Hofmann called Force “just a truck driver with too much money.” That was OK by Force. Elvis Presley was a truck driver before he sang his way to stardom, and Force loves Elvis — loves him tender, loves him true. But Hofmann had to step on the blue suede shoes: when he eliminated Force in the second round of the 1998 Memphis race and went on to win, he said, “Maybe Force will believe me now — Elvis is dead.”
Oh, the antics went on. One fall, somehow the two antagonists decided they were going to swap fire suits, dress up as each other for Halloween at the October race at Houston. Ultimately, the idea made Hofmann’s flesh crawl.
“Look how dirty your fire suit is,” Hofmann admonished.
“Yeah?” Force shot back. “Well, at least mine ain’t haunted!”
One year at the Texas Motorplex near Dallas, Hofmann offered Force lane choice. For a nanosecond, Force said he thought maybe the ice was melting. “You love me, Al!” he said with a heartfelt smile. Replied Hofmann, “No, I actually hate ya.”
Hofmann thought the feeling was mutual. At Seattle in the mid-1990s, he said, “John hates me more than anything walking the Earth, believe me. He just won’t say it.”
Said Force, wagging his head, “Poor Al. I can’t figure him out. I’ve just got to love him. I don’t hate him. I can’t — I tried. But I just can’t.” However, he did guess years ago that “when he dies, he’s going to have on his tombstone: Al Hofmann. Rest In Peace. Force Was Cheatin’.”
If Hofmann could respond today, he might be aggravated that Force got the last word. Force, though, surely would take no glee in that. The one thing Force respected was Hofmann’s mutual love of the sport and the fact that Hofmann wasn’t phony. For better or worse, Hofmann didn’t play games in expressing himself.

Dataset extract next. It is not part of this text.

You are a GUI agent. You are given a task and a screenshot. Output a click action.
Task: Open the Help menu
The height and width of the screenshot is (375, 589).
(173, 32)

Years ago, fellow Funny Car driver Ron Capps, who appreciates the colorful and combative but has worked hard to cultivate his own clean image, indicated he enjoyed the verbal jousting. They were like the exchanges between George Steinbrenner and Billy Martin or those of John and Blanche Bickerson of the old radio days.
“NHRA needs an Al Hofmann, but it isn’t going to be me,” Capps said.
Capps was right. The NHRA did need an Al Hofmann. Force might just as soon have done away with the quarreling. The fact, though, is that NHRA drag racing had that attraction of acrimony, that titillation of tension with those two. They were an act, however, unintentional, however, regrettable. It was because of the friction from their personalities, their story lines, their contrasting methods to the drag-racing madness. They sold tickets — and for all the positive reasons that each hoped to generate, as well.
Was Hofmann a Grinch among Whos? Not really. He was a purist. He had an idea of how drag racing should operate — and when improved technology surfaced and the sport’s popularity begat increased sponsorship and increased opportunity for the opportunistic, Hofmann didn’t budge from his ideal.
Maybe it didn’t help that he often dressed in black. He was flinty, to be sure, a tough man who made tough decisions and took a tough approach to racing. Drag racing was war. It was about principle. And his principles didn’t leave much room for newfangled hooey.
We’ll picture Hofmann, his hands thrust into his pockets in a rare idle moment. And we’ll remember those moments, often when you least expected them, that he’d look up from hammering on his hot rod and flash a wry grin and ask, “What are you up to? What’s goin’ on?”
What was going on with him was always something intense. That’s what winning races was all about. And he won 15 of them, as many as Dick La Haie and more than some of the sport's greatest names —- more than Gary Ormsby, Raymond Beadle, Eddie Hill, Chuck Etchells, Bill Jenkins, Billy Meyer, Connie Kalitta, Jeb Allen, Frank Hawley and Ronnie Sox.
Al Hofmann died at age 60 last week of a heart attack. And his was a heart that was beat to a drag racing rhythm. They made only one, and the shop is closed forever. Godspeed, Al Hofmann. We’ll miss you.